Excuse me, but where can I find Rouye Rush? Oh she’s the one over there passing the basketball with her personal trainer.  Yep, that’s her–the one dribbling the ball between her legs. The one making the backwards bank-shot off the backboard. The one executing perfect behind-the-back passes. Good lord! How is it even remotely possible that she is…

Ladies & Gentlemen! Step right up! Come witness the Main Event. The spec-tac-u-lar Rouye at work in the weight room!  The single fact that she can effortlessly leg press 150 pounds without the slightest look of exertion should be proof enough that she is a miracle of nature! After all, how is it even remotely possible that she is…

92 years old?

Envision a person her age, and most of us have no problem formulating the image of someone who you would never trust behind the steering wheel of a car.  Especially when you’re a passenger. But hop in the car with Rouye and watch her effortlessly and efficiently navigate a downtown area laden with construction. There’s no need to cringe or worry about the route she chooses. For it is, after all, the route you would select.  And so you sit in the passenger’s seat, completely at ease with her navigational expertise.  Every lane change, stop light, congested intersection, pot hole, iPod-wearing bicyclist…anything and everything that you might have to circumvent as you drive to your destination, she too does it with ease.  A stereotypical 92 year-old she is not.  It is as if there was a time when she just stopped aging.

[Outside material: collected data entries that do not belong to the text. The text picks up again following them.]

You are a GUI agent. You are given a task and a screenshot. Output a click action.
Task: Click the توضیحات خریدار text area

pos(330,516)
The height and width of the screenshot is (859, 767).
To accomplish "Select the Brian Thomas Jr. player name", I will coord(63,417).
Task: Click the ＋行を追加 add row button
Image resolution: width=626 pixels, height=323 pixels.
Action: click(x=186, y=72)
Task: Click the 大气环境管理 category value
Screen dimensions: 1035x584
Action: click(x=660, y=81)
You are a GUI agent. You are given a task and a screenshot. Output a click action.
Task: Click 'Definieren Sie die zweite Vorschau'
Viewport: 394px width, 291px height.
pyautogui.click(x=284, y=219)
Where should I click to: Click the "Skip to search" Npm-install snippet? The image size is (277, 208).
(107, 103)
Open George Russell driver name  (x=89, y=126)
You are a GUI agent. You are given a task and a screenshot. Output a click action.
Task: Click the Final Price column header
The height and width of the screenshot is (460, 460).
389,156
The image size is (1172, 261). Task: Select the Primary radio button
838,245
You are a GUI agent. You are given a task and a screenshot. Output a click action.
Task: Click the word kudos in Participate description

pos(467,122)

The fact that she can do all of this (including shuttling people to and from a metropolitan airport, as well as hosting the annual Thanksgiving dinner for 34 people), it has a way of putting Rouye in a league of her own.  She’s like a pro athlete in that regard.  Someone who has simply been blessed with a set of genetics that is incredible and uncommon.

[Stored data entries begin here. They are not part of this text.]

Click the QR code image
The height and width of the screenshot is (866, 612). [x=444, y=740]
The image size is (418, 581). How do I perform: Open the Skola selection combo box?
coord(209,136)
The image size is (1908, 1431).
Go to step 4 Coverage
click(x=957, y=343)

Of course great genetics doesn’t guarantee that you won’t have to endure plenty of days of exhaustion. Such as the time she was en route for the Golden Gate bridge.  Pretty much a typical day except for the fact that it was two days before Christmas and she was not only experiencing pregnancy contractions, but was traveling in a car with malfunctioning headlights. (Kind of a critical issue especially when you encounter a dark rainstorm near sunset.)  There was no option but to drive back home and switch cars with a friend.  Fearing Rouye might deliver the baby while traveling on the highway, her husband picked up speed in hopes to attract a policeman who might pull them over and then be convinced to give them an escort across the bridge to the hospital. Well, no cop in sight, he just pressed the pedal to the metal and went for it. Twenty minutes later he eventually made it in time.  Stanely & Rouye Rush became the proud parents of newborn Dianne.  Thinking back over the events of that evening and in particular what time of the year it was, Stanley said half-joking, half-serious, “How ‘bout we name her Chris?  You know, Chris, short for Christmas. Christmas Rush.” Clever, but Rouye swiftly axed the idea.

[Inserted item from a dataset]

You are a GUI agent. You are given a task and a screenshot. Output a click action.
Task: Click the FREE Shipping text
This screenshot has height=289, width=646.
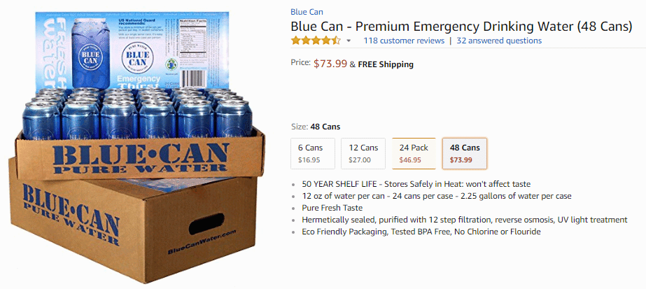coord(386,64)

There have been countless milestones throughout Rouye’s life that she can recall in an instant.   If you ask her about them she will describe the events in amazing detail. Tragedy, happiness, pain, the unexpected—the stuff which she has accumulated for nearly a century—she can tell you all. In 2009, she lost a daughter to kidney disease. It had been an on-going illness that eventually overcame her. “It shouldn’t be that way,” she says, “When a mother outlives her daughter.” But it is what it is, and Rouye was left with no choice but to move on. Though she’ll be the first to tell you that life is never easy, she’ll also be the first to tell you that life is incredibly beautiful. You just never know what each day will offer.  However, if after 92 years you happen to possess the gift of having a sound mind and body, then by all measures, count yourself lucky.

Perhaps if you ever get the privilege to talk to Rouye you might catch her on one of those days when she’s at the gym, passing a basketball with her personal trainer or heaving a 10-pound medicine ball. Rest assured it’ll be one of those humbling encounters when you’ll walk away and want to share the moment with a friend, to claim bragging rights to having met a living person who, twenty years earlier, stopped aging at 72.